XML is an often-overlooked format for structured AI output. While JSON dominates API usage, XML excels at mixed content (text interleaved with data), streaming extraction, and scenarios where Claude in particular produces more reliable results.

When to Use XML over JSON

Scenario JSON XML Recommendation
Pure data extraction Great Good Use JSON
Mixed text + data Awkward Natural Use XML
Multiple output sections Possible Excellent Use XML
Streaming partial parsing Hard Easy (tag-based) Use XML
Claude-specific prompting Good Excellent Use XML

Prompting for XML Output

Python
import anthropic
import re

client = anthropic.Anthropic()

response = client.messages.create(
    model="claude-sonnet-4-20250514",
    max_tokens=1024,
    messages=[{
        "role": "user",
        "content": """Analyze this review and provide your analysis in XML format:

"Great product but shipping was slow. The quality exceeded my expectations."

Use this format:
<analysis>
  <sentiment>positive/negative/neutral</sentiment>
  <score>1-10</score>
  <summary>Brief summary</summary>
  <pros>
    <item>Pro point</item>
  </pros>
  <cons>
    <item>Con point</item>
  </cons>
</analysis>"""
    }]
)

text = response.content[0].text

Parsing XML Output

Python
import xml.etree.ElementTree as ET
import re

def extract_xml(text, tag):
    """Extract content of an XML tag from model output."""
    pattern = f"<{tag}>(.*?)</{tag}>"
    match = re.search(pattern, text, re.DOTALL)
    return match.group(1).strip() if match else None

def extract_xml_list(text, wrapper_tag, item_tag):
    """Extract a list of items from XML."""
    wrapper = extract_xml(text, wrapper_tag)
    if not wrapper:
        return []
    return re.findall(f"<{item_tag}>(.*?)</{item_tag}>", wrapper, re.DOTALL)

# Parse the response
sentiment = extract_xml(text, "sentiment")
score = int(extract_xml(text, "score"))
summary = extract_xml(text, "summary")
pros = extract_xml_list(text, "pros", "item")
cons = extract_xml_list(text, "cons", "item")

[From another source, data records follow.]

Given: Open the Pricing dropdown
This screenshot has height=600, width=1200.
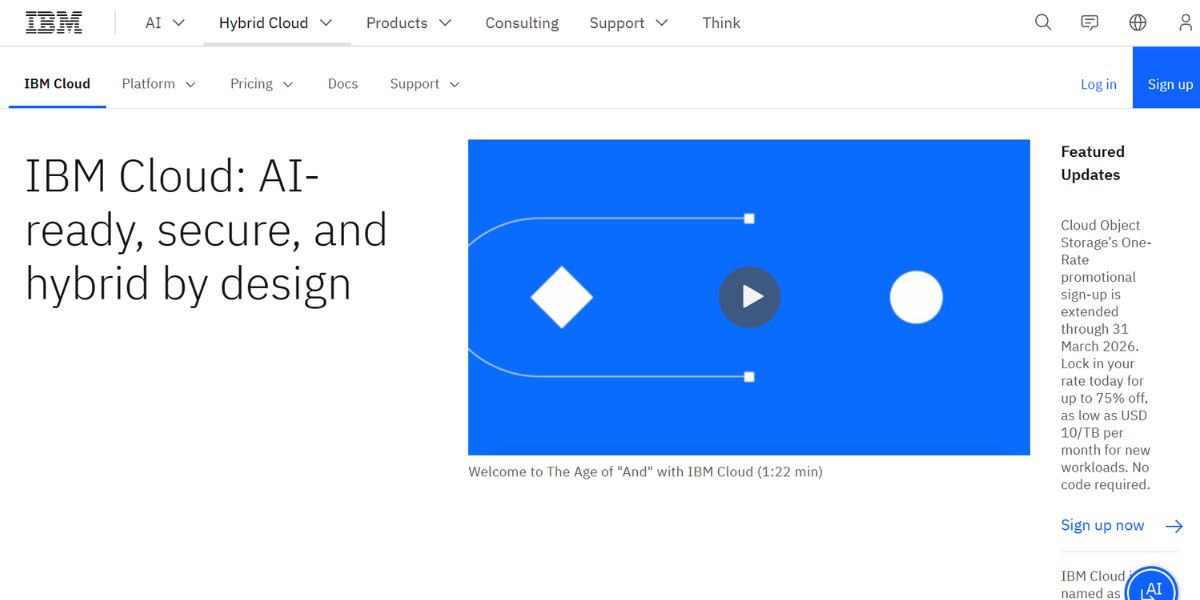Looking at the screenshot, I should (262, 84).
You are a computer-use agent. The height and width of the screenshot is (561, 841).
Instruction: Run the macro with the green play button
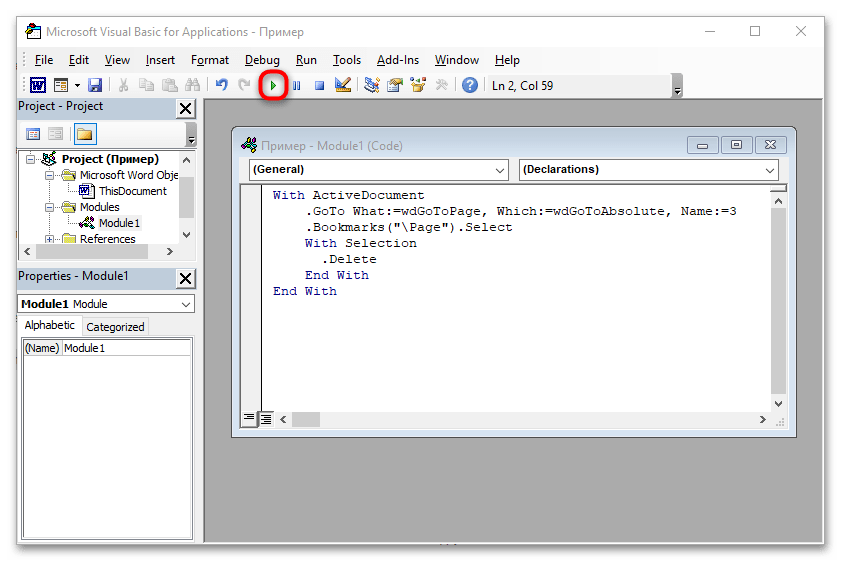273,86
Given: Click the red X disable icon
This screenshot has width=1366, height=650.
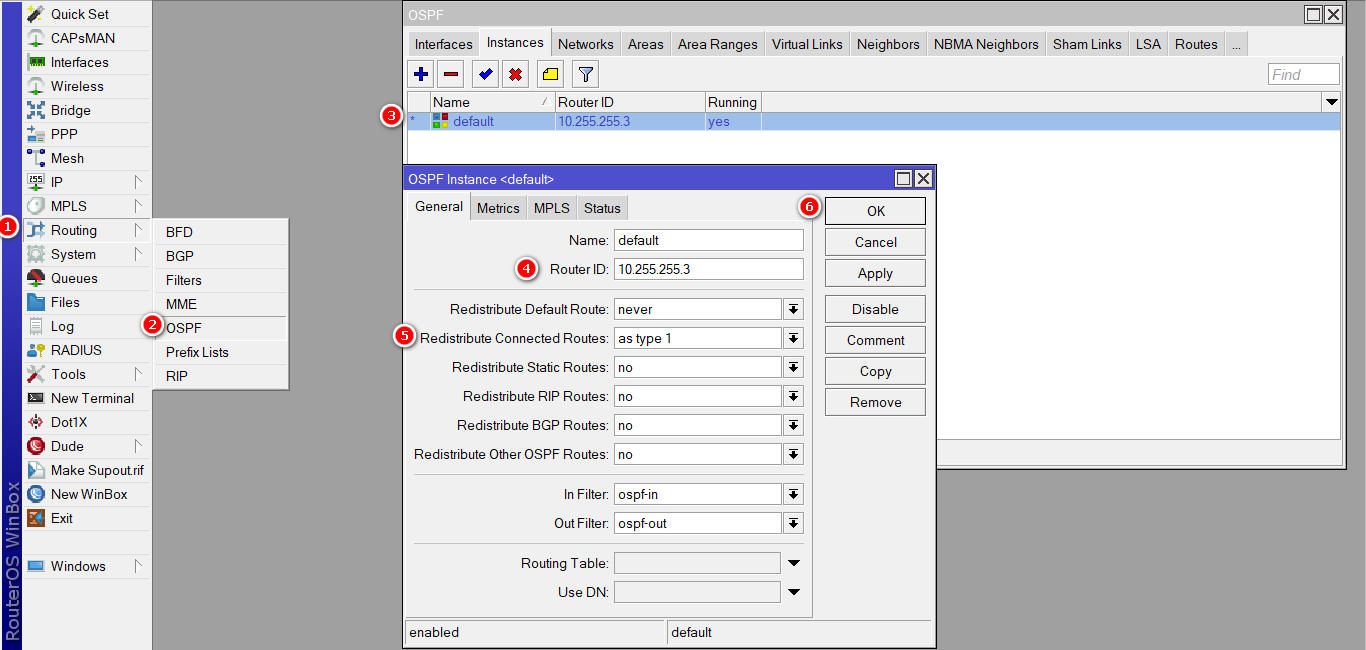Looking at the screenshot, I should click(515, 74).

XML for Multi-Section Responses

XML shines when you need the model to produce multiple distinct sections:

Prompt Template
Provide your response in this format:

<thinking>
Your step-by-step reasoning (not shown to user)
</thinking>

<answer>
The concise answer for the user
</answer>

<confidence>
high/medium/low
</confidence>

<sources>
  <source>Reference 1</source>
  <source>Reference 2</source>
</sources>
Claude + XML: Claude models are particularly good at following XML formatting instructions. Anthropic's own documentation uses XML tags for structuring prompts, so the model has strong training signal for XML patterns.
Caveat: Unlike JSON mode, there is no provider-level guarantee that the output will be valid XML. Always wrap your XML parsing in try/except blocks and have fallback parsing strategies.